Nur den eigenen Kräften vertrauen

Abbaumassnahmen wie diese sind momentan in allen Bereichen zu beobachten. Wir wehren uns dagegen, für die Krise der Reichsten zu bezahlen und solidarisieren uns mit der SDA-Redaktion. Ihr Streik ist vorbildlich. Er zeigt, dass Massenentlassungen nicht einfach ein Schicksalsschlag sind. Ein Streik ist die einzige effektive Selbstverteidigung. Der Streik muss solange andauern, bis die Geschäftsleitung die Massnahmen zurückgenommen hat. Die ArbeiterInnen der SDA müssen konsequent bleiben und ihre Interessen mit aller Härte verteidigen.
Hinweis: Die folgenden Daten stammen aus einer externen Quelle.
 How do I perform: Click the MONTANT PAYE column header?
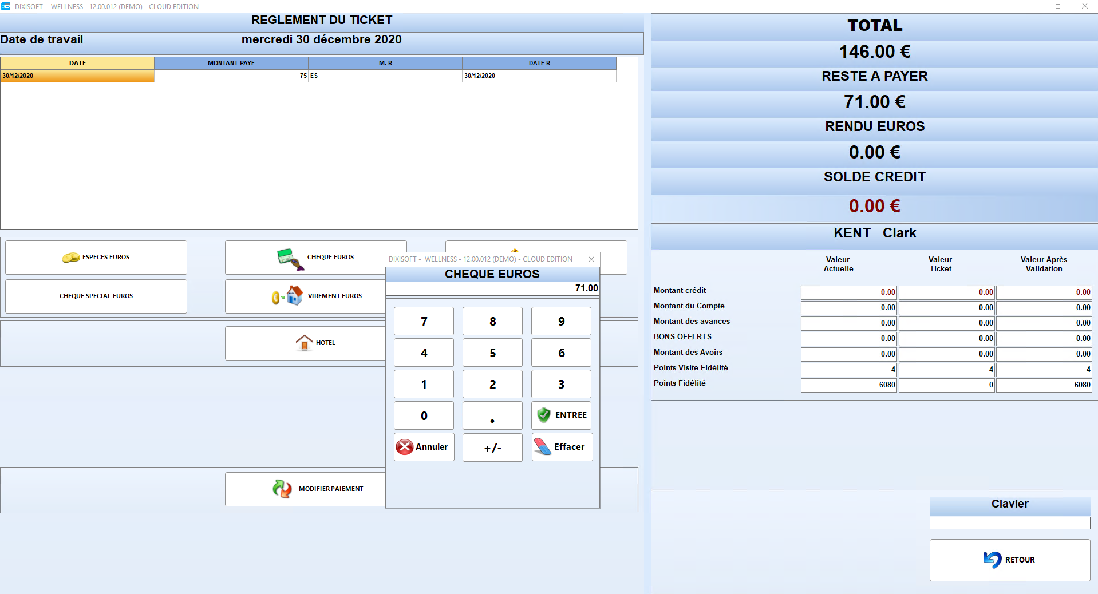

Solidarität zählt zwar gemäss sda-Leitbild zu ihren „Grundwerten“, doch wieviel solche Phrasen in den Mündern der Kapitalisten Wert sind, demonstriert uns CEO Schwab eindrücklich. Deshalb brauchen die Streikenden der SDA unsere Solidarität und Unterstützung!

Der Funke wird auch heute über den weiteren Streikverlauf informieren.